Wyclef Explains Leaving Columbia Records, His Dance Music Roots & Hip-Hop Activism

Upon walking into the crowded hotel room, I could already hear his soulful guitar riffs. Wyclef Jean was playing an acoustic version of his latest single “Divine Sorrow” in front of a camera. It was the first time I had seen him play the EDM song live. In my mind, I was immediately overwhelmed with a flash medley of all of his classic records from as far back as I could remember. In reality, he was casually sitting in front of me playing the fresh cordson his wood-grained guitar. He moved on to play his Carnival classic “Gone Til November” and freestyled a new verse off the top of his head.  It was then I realized that he would never lose his touch, even if he gave politics another try.

The same force that tattooed The Fuguees into hip-hop is preparing to unleash a new body of work this year in a whole new way. After releasing seven albums through Columbia Records, Wyclef is jumping back into the game with Heads Music/PRMD Records, the label responsible for Avicii’s international success, backing his efforts. Wyclef let us in on why he chose to leave the label that helped launch his solo career.

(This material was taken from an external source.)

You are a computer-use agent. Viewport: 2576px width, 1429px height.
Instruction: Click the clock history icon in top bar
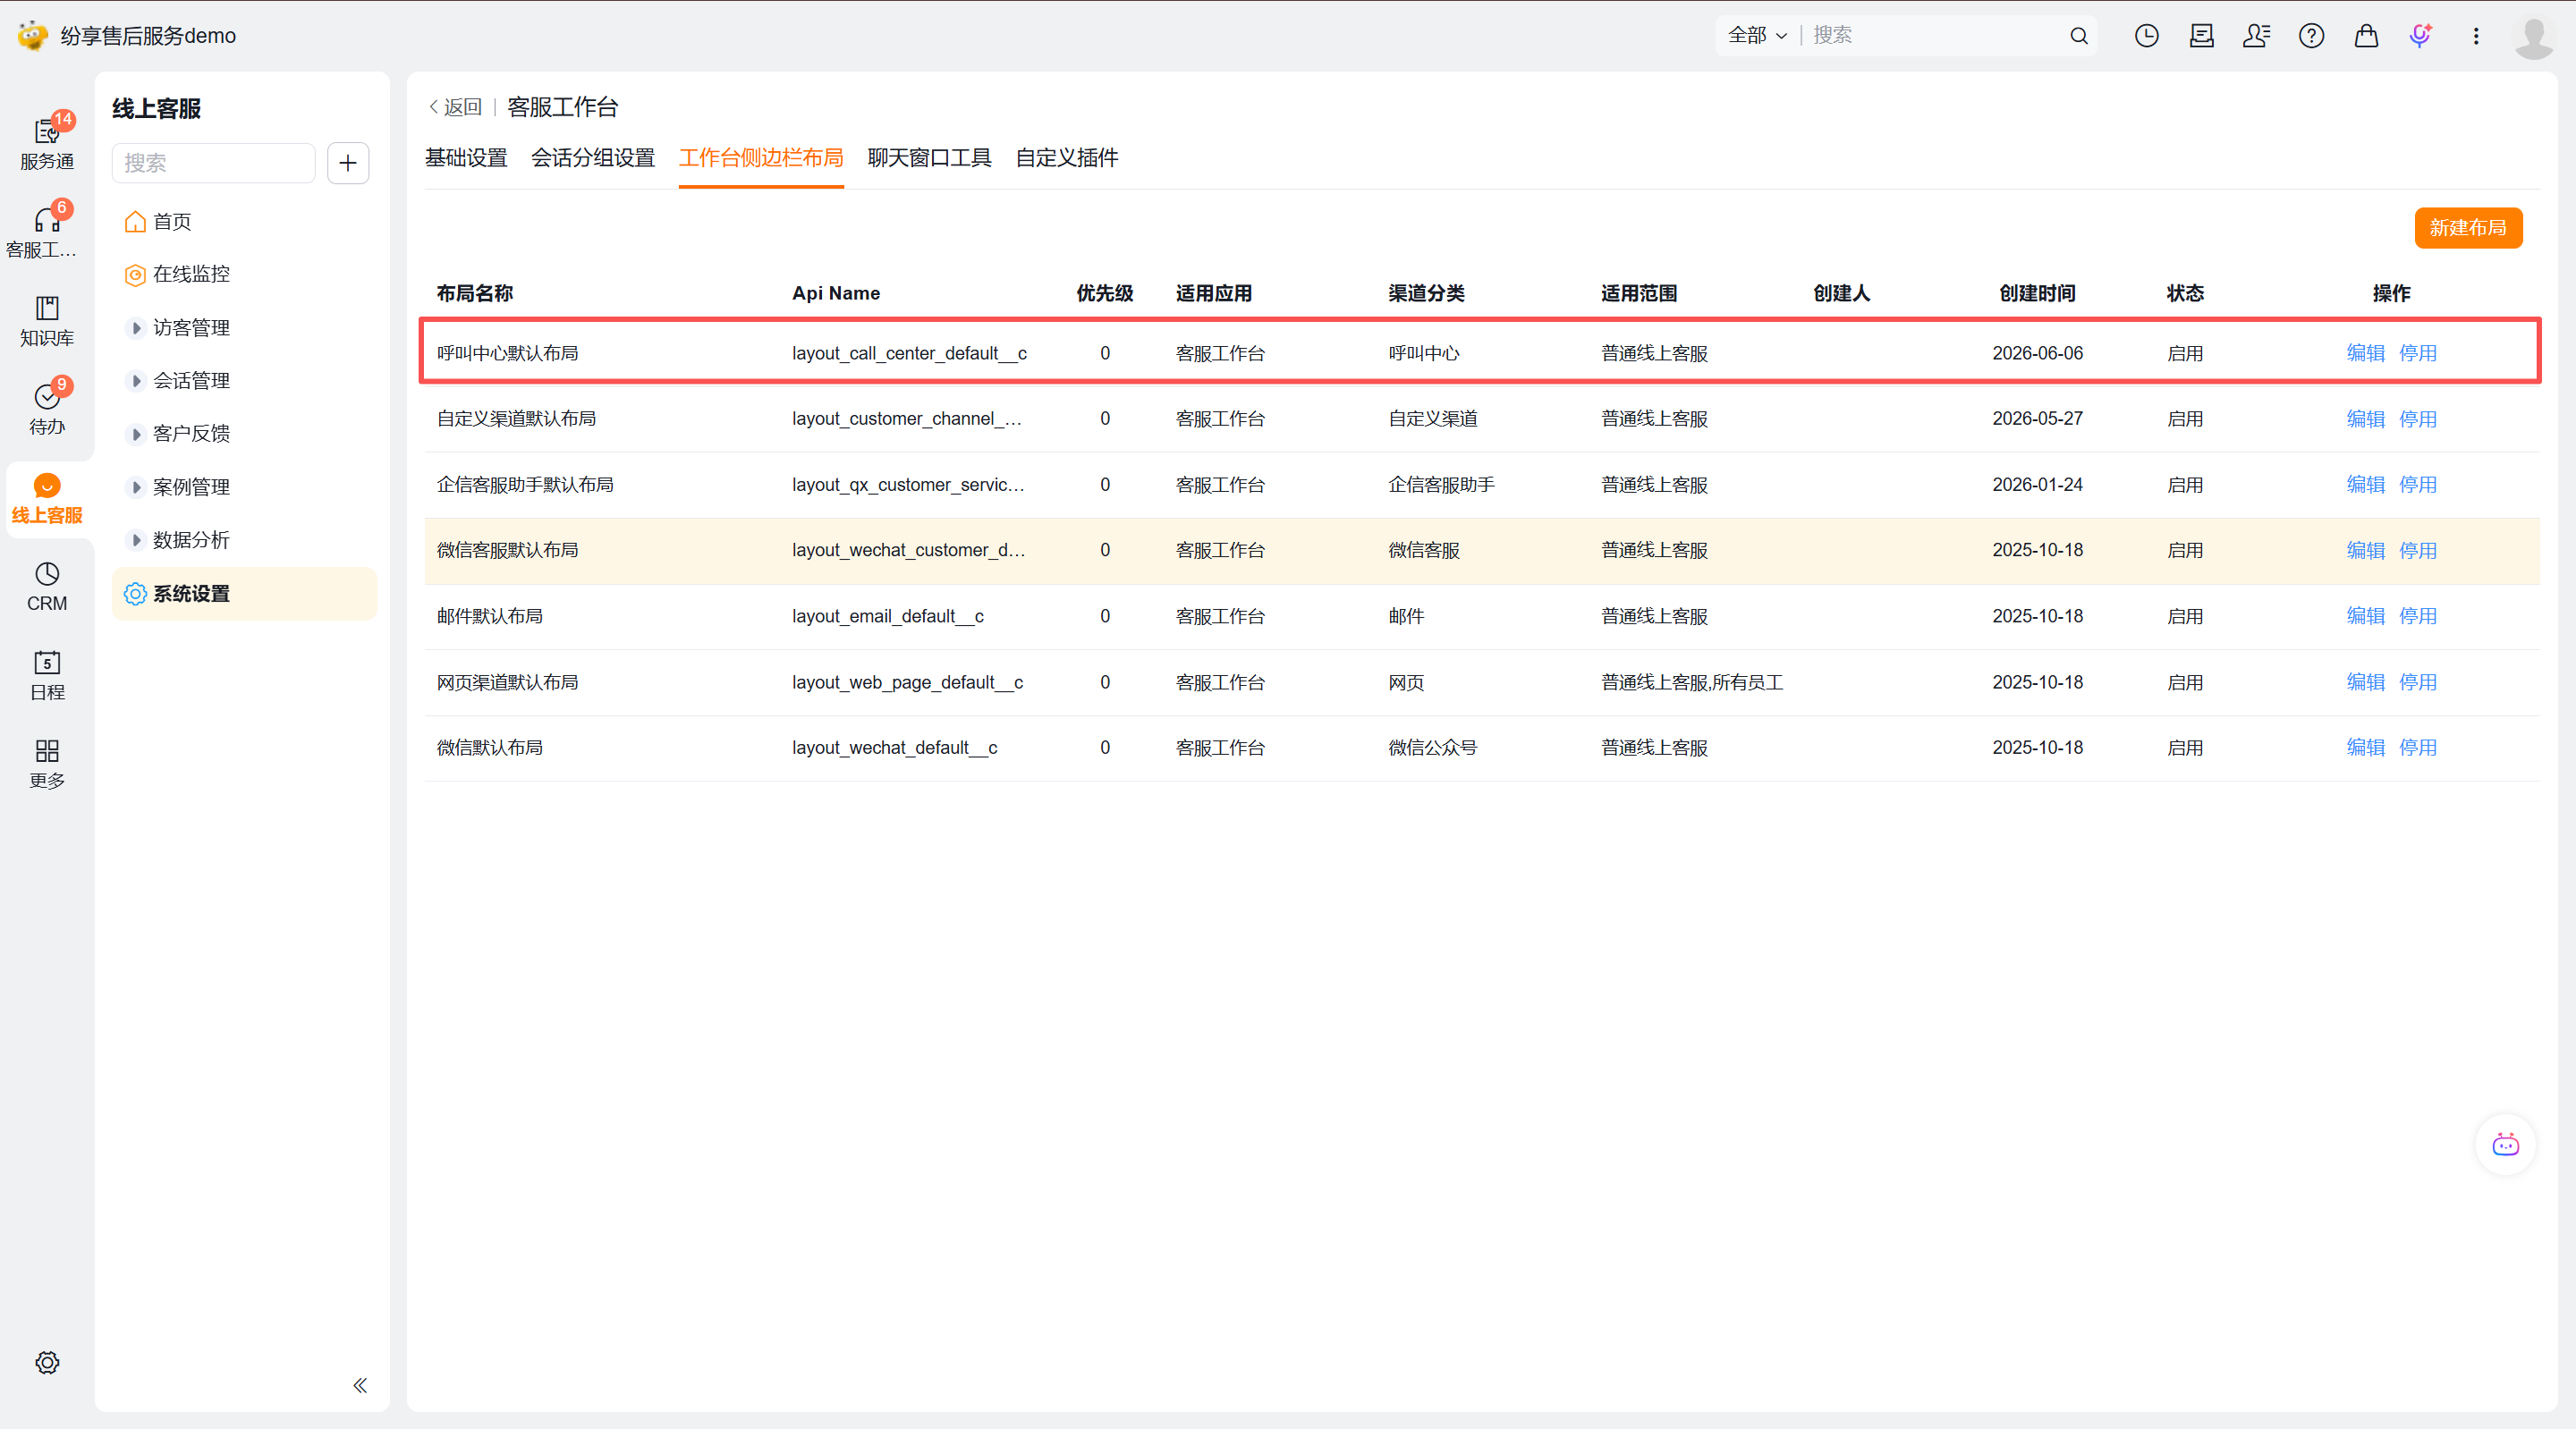[2146, 36]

“Be Clear. Wyclef didn’t get dropped from Columbia. Wyclef had to leave Columbia because a corporation like that could not support a presidential candidate,” said Wyclef, who attempted to run for president of his home country of Haiti in 2010.

After Haiti rejected his bid, he wanted to go back to his true calling making music, but wanted to do it differently. Since beginning his new endeavors with Heads Music/PRMD Records, Wyclef has been able to expand his network and collaborate with artists from all genres including EDM. His eighth solo album Clefication is set to be an eclectic mix of all kinds of music. Wyclef got to work with the famed EDM producers Avicii and Afrojack as well as Miami beatmaker DJ Khaled and singer Emily Sande.

“Shout out Emily Sandé. We are doing a joint together. I think it’s going to be historical. There’s DJ Khaled. So, Me and Khaled.. What’s gonna happen man? Clef shows up with a guitar. Khaled with the crazy beats. I’m looking forward to that. It’s gonna be incredible.”

Before you say that the Grammy Award-winning singer is trying to cash-in on the EDM wave, search the Internet for throwback Clef tracks like “The Stripper Song” or his first single years before The Fugees called “Out of the Jungle.” Wyclef has been doing house music since Avicii was in diapers. So when he and the “Levels” producer hit the studio, the genres they’ve become famous for have nothing to do with their creative process.

“When me and Tim aka Avicii is in the studio, to the public it looks like an EDM producer and a hip-hop producer. But if you if you get a sneak preview of us in the studio, you’re gonna be like ‘Did Tim just Google Ekk-A-Mouse?’ Then he [Avicii] says ‘Yo this part we gotta do it Ekk-A-Mouse vibe.’ Then, he googled Ray Charles. These are the chords that I’m thinking about. So we are just two musicians and producers in the studio.”